12 marzo 2026

Steve Beresford era al Cafe Oto londinese poche sere fa assieme a Phil Durrant, Marjolaine Charbin, Ian Stonehouse, James Bulley, Tansy Spinks, Khabat Abas e Mark Wastell per un concerto direttamente ispirato alle pratiche compositive ed esecutive del pionieristico gruppo Gentle Fire, attivo negli anni 1968-1975 nel campo dell'esplorazione elettroacustica con l'impiego dal vivo di strumenti elettronici e autocostruiti, spesso alle prese anche con partiture di Wolff, Cage, Brown e Stockhausen: ne fecero parte nelle varie epoche Richard Bernas, Hugh Davies, Graham Hearn, Stuart Jones, Michael Robinson, Richard Orton e Patrick Harrex. L'evento ha preso il titolo Gentle Fire Reimagined ed è documentato integralmente su YT grazie a Polca.

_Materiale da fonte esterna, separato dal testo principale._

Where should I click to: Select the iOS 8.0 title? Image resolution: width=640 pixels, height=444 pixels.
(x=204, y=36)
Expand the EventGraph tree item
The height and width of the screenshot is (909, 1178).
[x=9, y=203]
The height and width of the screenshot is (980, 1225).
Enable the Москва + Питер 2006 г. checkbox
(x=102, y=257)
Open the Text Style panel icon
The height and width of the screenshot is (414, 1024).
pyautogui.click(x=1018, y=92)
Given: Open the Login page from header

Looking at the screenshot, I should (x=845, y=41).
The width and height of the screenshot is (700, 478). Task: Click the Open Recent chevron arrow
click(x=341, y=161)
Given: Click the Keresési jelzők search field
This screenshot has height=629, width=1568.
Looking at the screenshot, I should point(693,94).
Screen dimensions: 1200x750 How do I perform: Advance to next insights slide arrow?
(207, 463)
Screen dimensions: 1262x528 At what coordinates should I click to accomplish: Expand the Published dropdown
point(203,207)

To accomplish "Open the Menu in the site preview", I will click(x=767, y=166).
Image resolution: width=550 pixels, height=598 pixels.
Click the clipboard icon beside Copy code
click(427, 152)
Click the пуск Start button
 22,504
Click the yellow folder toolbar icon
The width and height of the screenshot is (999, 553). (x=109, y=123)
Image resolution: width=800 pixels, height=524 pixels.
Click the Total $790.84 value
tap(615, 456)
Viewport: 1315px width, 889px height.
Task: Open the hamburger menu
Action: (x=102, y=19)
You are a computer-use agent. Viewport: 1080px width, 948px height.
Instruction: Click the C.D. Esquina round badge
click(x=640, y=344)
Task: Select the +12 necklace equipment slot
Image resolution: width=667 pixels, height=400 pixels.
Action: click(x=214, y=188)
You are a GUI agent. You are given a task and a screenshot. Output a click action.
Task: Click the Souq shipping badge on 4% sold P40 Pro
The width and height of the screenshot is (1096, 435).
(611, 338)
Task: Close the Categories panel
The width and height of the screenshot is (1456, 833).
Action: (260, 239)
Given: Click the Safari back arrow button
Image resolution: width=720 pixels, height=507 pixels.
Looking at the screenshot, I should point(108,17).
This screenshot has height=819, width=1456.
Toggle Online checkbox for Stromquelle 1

https://www.cafeoto.co.uk/gentle-fire-reimagined
https://www.youtube.com/@polca0912

11 marzo 2026

Gli amici lo andavano spesso a trovare a casa l'anno scorso nel periodo della sua convalescenza, anche per dare un'occhiata che tutto procedesse bene dopo l'operazione: e poteva succedere che imbracciassero gli strumenti per passare qualche momento suonando insieme, riuscendo a coinvolgerlo se e quando se la sentiva. Di quei momenti Julian Woods ha conservato traccia e ne ha tratto una mini-serie, da seguire su Bandcamp: Steve Watch, vol. 1 è il primo episodio e coincide ora con il settantaseiesimo compleanno del caro Steve Beresford. Auguri!

https://julianwoodsmusic.bandcamp.com/steve-watch-vol-1

10 marzo 2026


Un primissimo riscontro - altri certamente ne seguiranno - del concerto tenuto dai Magma a Roma venerdì scorso lo si trova su FB grazie ai contributi di Richard Avedal e Jean Luc Vernon, che pubblicano qualche foto e un paio di brevi estratti video. Il programma completo della serata ha offerto Mekanik Destruktiw Kommandoh, Hhai, Felicite Thösz, Ehn Deiss e The Night We Died.